I just looked for Summit and Portage on Google Maps and their northern sections of both are taken by suburban sprawl from Cleveland and there are continuously urbanized areas all the way down to Downtown Akron, located on the southern part of the county.

About Canton MSA, it's now included on Cleveland CSA and I find it perfectly reasonable as well.

That's what I said: sometimes CSAs definitions have a couple of more rural counties attached that makes no difference. MSAs, on the other hand, have several examples of problematic definitions.
My response to this statement is that, 40 percent of the workforce between Summit (Akron) and Stark (Canton) cross county lines whereas only 19 percent of the workforce of Cuyahoga and Summit cross county lines, and this is how combining metros are determined by the OMB. I would add this is why Akron and Canton have filed with the OBM to become one Metro area as they supersede the threshold of 25 percent.
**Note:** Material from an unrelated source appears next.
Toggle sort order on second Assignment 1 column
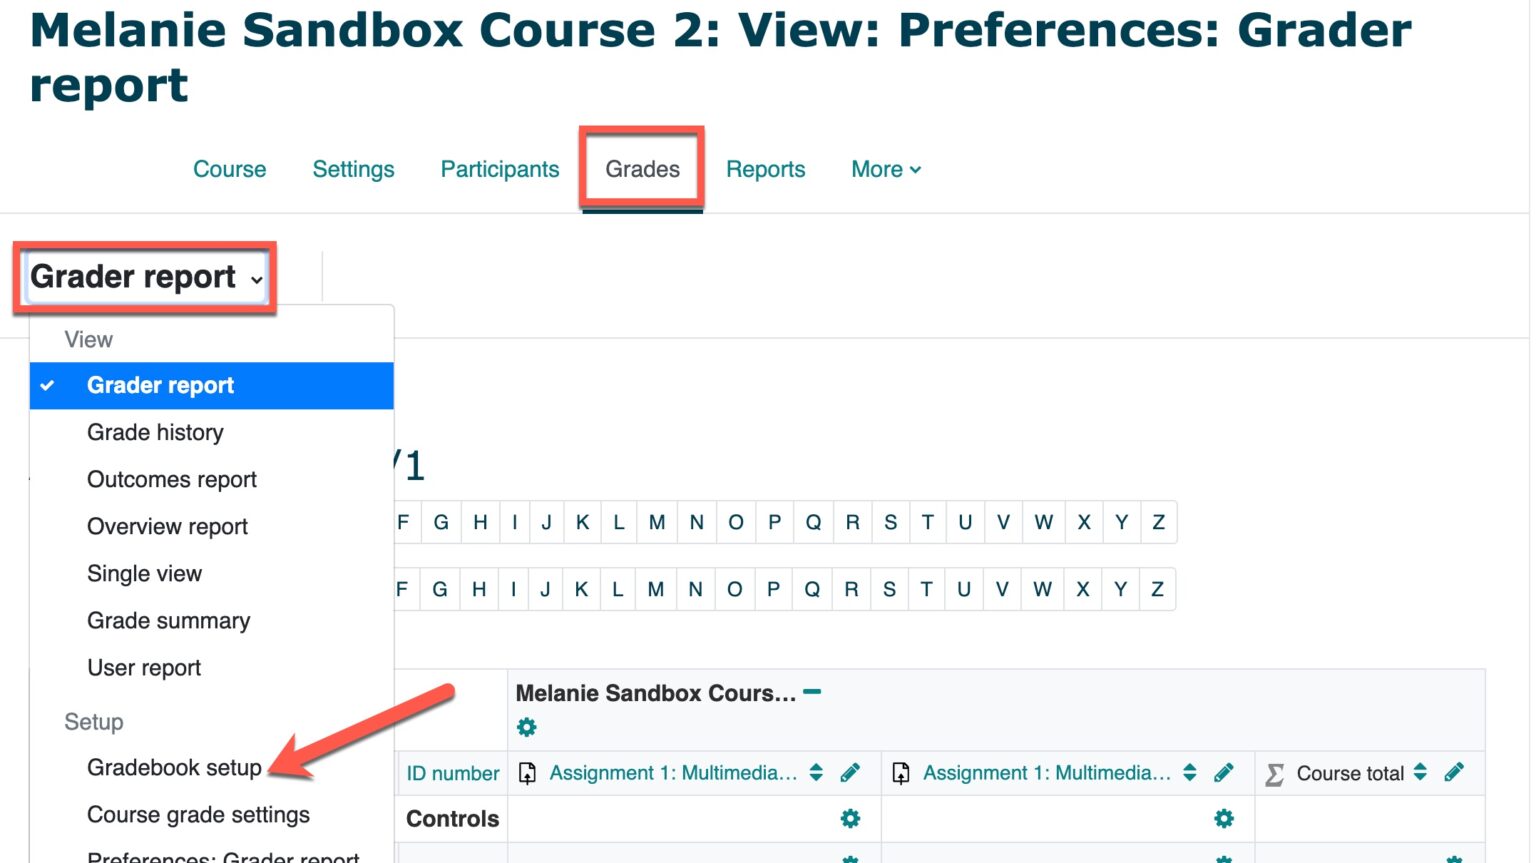pos(1189,772)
Also the Cuyahoga Valley National Park which lies between them is the great barrier of any continuity of Cleveland flow and Akron flow. Lastly there is no such thing governmentally as the Cleveland CMSA. There is the Cleveland-Akron- Canton CMSA to be correct, an area probably 60 to 70 miles north to south and therein lies the problem with the vast majority of categorizing CMSA , they are too ambiguous to be reliably definitive.